Originally Published Tuesday, November 04, 2008
At a recent conference a speaker posed a problem in which a field accepted a string of characters with a maximum of 32,768 bytes, then asked the audience what values they would use for boundary testing. Immediately some of the attendees unleashed a flurry of silly wild ass guesses (SWAG) such as “32,000,” “64,000,” and, of course, what attempt at guessing would be complete without someone yelling out “how about a really large string!” One person asked whether it was bytes or characters? A reasonable question, but the speaker than began talking about double byte characters (DBCS). (Double byte is, in technological time, a relatively antiquated character encoding technology since most modern operating systems process data as Unicode.)
So, while some folks in the audience continued to shout out various SWAGs, I was still pondering why anyone in their right mind would artificially constrain a user input to such a seemingly ridiculous magic number within the context of computer processing and programming languages. Programming languages allow specific ranges of numeric input. Most strongly typed languages such as the C family of languages have explicit built in or intrinsic data types that include signed and unsigned ranges. For example, an unsigned short is 2^16 or 0 through 65,535, and a signed short is also 2^16 but the range is -32,768 through +32,787. Since the speaker didn’t indicate what programming language was used in this magical field, the only logical conclusion a professional tester can rationally deduce is that 32,768 is a magic number, or in other words a “hard-coded” constant value embedded somewhere in the code.
Asking questions is important! But, asking a bunch of contextually-free questions or throwing out random guesses is usually not the most efficient or productive use of one’s time. Asking specific rational questions or making logical assertions based on knowledge and understanding is important, and is generally more productive; especially when testing the boundary conditions of input or output values in software. Boundary testing is a technique that focuses on linear input or output values that are fixed, or fixed-in-time and used for various computations or Boolean decisions (branching) within the software. Similar to most testing techniques boundary testing focuses on exposing one category of issues based on a very specific fault model, and is an extremely efficient systematic approach to effectively expose that particular category of issues. In particular boundary testing is useful in identifying problems with:
- improperly used relational operators
- incorrectly assigned constant values
- and computational errors that might cause an intrinsic data type to either overflow or wrap especially when casting or converting between data types (proper identification of the data type and knowledge of the minimum and maximum ranges is critical)

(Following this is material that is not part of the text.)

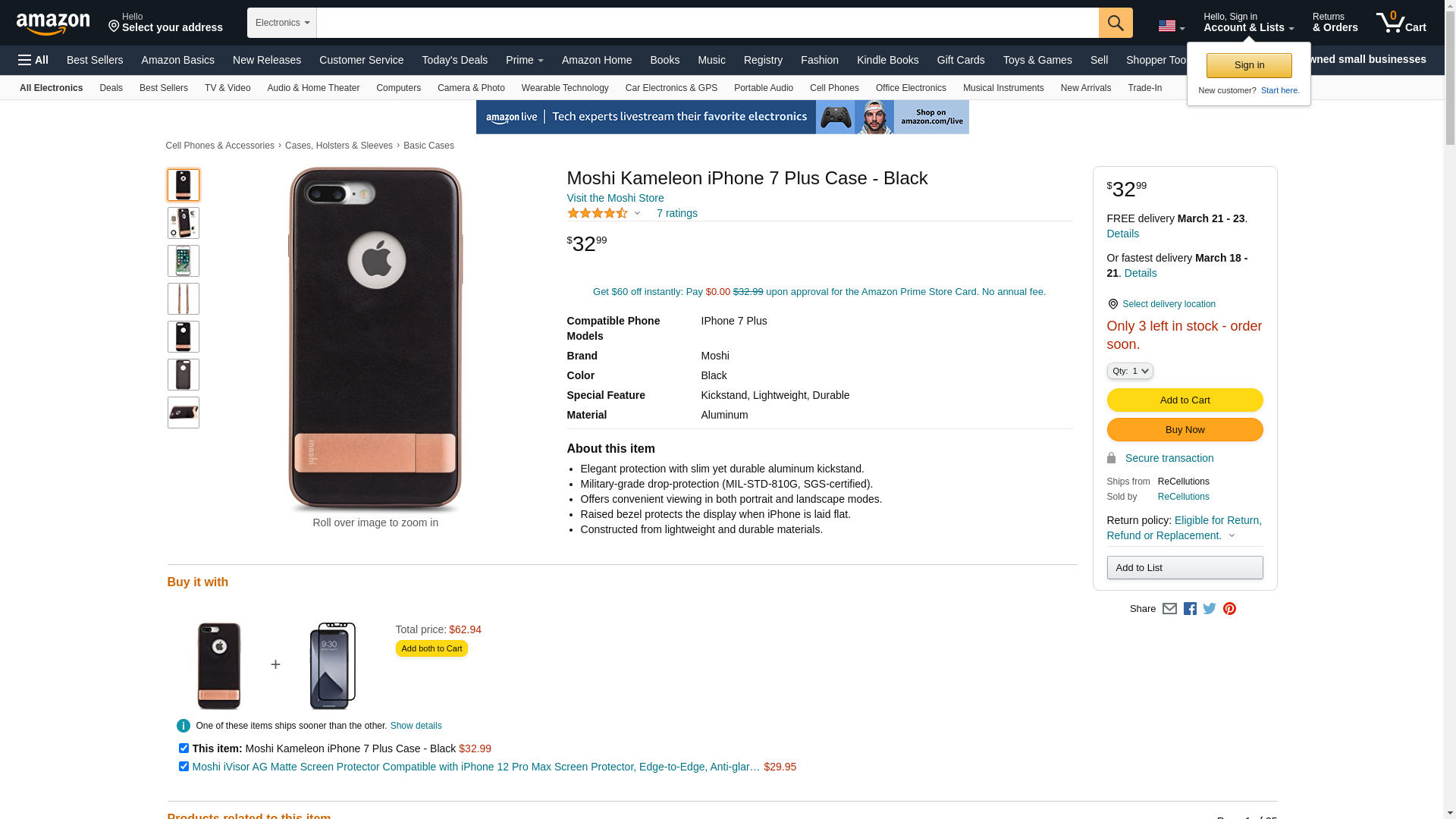Click the search magnifier button
The height and width of the screenshot is (819, 1456).
click(1115, 23)
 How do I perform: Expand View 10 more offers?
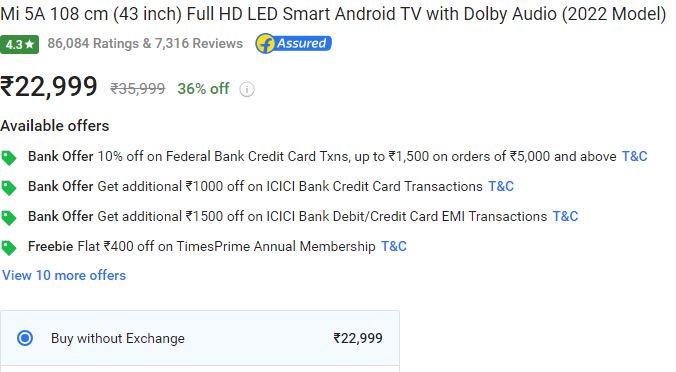coord(64,275)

I previously wrote about approaches to help the tester identify potential boundary conditions, and how to design tests to adequately analyze those specific boundary values. As I previously stated, boundary testing involves the systematic analysis of a specific value. For example, a long file name on the Windows platform (both the base file name and the extension) should not exceed 255 characters. For file types that use a default 3-character extension the most interesting boundary values are 1 character (minimum base file name length) 251 characters (maximum base file name length assuming a standard 3-character extension), and 255 characters (with or without an extension to test what occurs with a base file name equal in length to the maximum base file name with a standard 3-character extension. (Of course, if the default extension is 1-character, or 2-characters, or 4-characters, etc., than the maximum base file name without extension needs to be recalculated.) Now, let’s see why specific values are important and critical to accurately analyze boundaries.
On Windows Xp I used Notepad to test file name boundaries with a default 3-character extension. Of course the minimum -1 value is an empty string, and minimum and minimum +1 is saving a file with a 1-character and 2-character file name respectively. Next I entered a base file name of 250-characters (maximum -1) and 251-characters (maximum allowed assuming a default 3-character extension) and these file names were saved to the system with the default extension. Then I entered a 252-character file name and I got the expected error message indicating the file name is too long. But, what about my boundary of 255 characters maximum. (IMPORTANT – boundary values are not just at the edges of the extreme ranges of values, but there could be sub or supra boundary values within a range of values that may occur at the edges of equivalent class ranges, or specific values in special or unique equivalence class subsets.) So, I wondered what would happen if I entered just a base file name of 255 characters (which is the maximum length of a file name assuming an extension is also part of that file name)? Interestingly enough, on Windows Xp the operating system saved a file with 255-characters, but it did not have any extension which means that there was no application associated with the file. The same occurred with a 254-character base file name, and when I tried the maximum +1 of the overall complete file name range I was again presented with the same message I got with a 252 character base file name indicating the file name was too long.
Fortunately, the above issue was fixed in Windows Vista. But, as sometimes occurs in complex systems one fix occasionally leads to a different (but related)issue in the same functional area which is why regression testing is typically an effective testing strategy. So, when I ran my ‘regression tests’ on Windows Vista I quickly discovered the system would not save a file with only a base file name of any number of characters greater than 252-characters via Notepad. But, as I ran the specific boundary tests I realized something very important! When I entered a base file name of 252-characters I received the following error message.
And when I attempted the test with a base file name composed of any number of characters greater than 252 I received the following error message.
Now, those of you who are paying attention realize these 2 messages are different. Of course, in either case a file is not saved to the system which is what I expect; however, there is a strange anomaly here. Although one might notice the first message prepends the drive letter to the string of 252 characters, and the second message does not. But, the important question doesn’t really have anything to do with the message text per se, in this case the professional tester tester should ask, “why is there an apparent conditional branch in the code that shunts control flow one way for a base file name of 252 characters and a different path for a base file name greater than 252 characters?”
Of course, if we just guessed, or tested ‘a really large string of characters, we might have never exposed this anomaly which occurs only at the maximum + 1 length of a base file name (assuming a default 3 character extension). Interestingly enough, if a highly skilled, technically savvy tester had designed white box tests for decision testing or path analysis then I suspect he or she could have very easily found this anomaly with even greater efficiency and exposed it earlier in the cycle.
The point here is that boundary testing is simply not random guessing, wild speculation, or simple parlor tricks. The technique of boundary value analysis requires in-depth knowledge of what the system is doing behind the user interface, and careful analysis of system and data to accurately determine the specific boundary conditions and a rigorous analysis of linear values immediately above and below each identified specific boundary value. Testers must be able to properly identify the specific and interesting boundary values based on in-depth knowledge of the system, an understanding of what is happening beneath the user interface, and experience. Then we can perform a more systematic analysis of any identified boundary conditions and potentially increase our probability of identifying real anomalies caused by this specific fault model. Boundary value analysis is a prime example of where good enough is simply not good enough in our discipline…we must be technically spot on!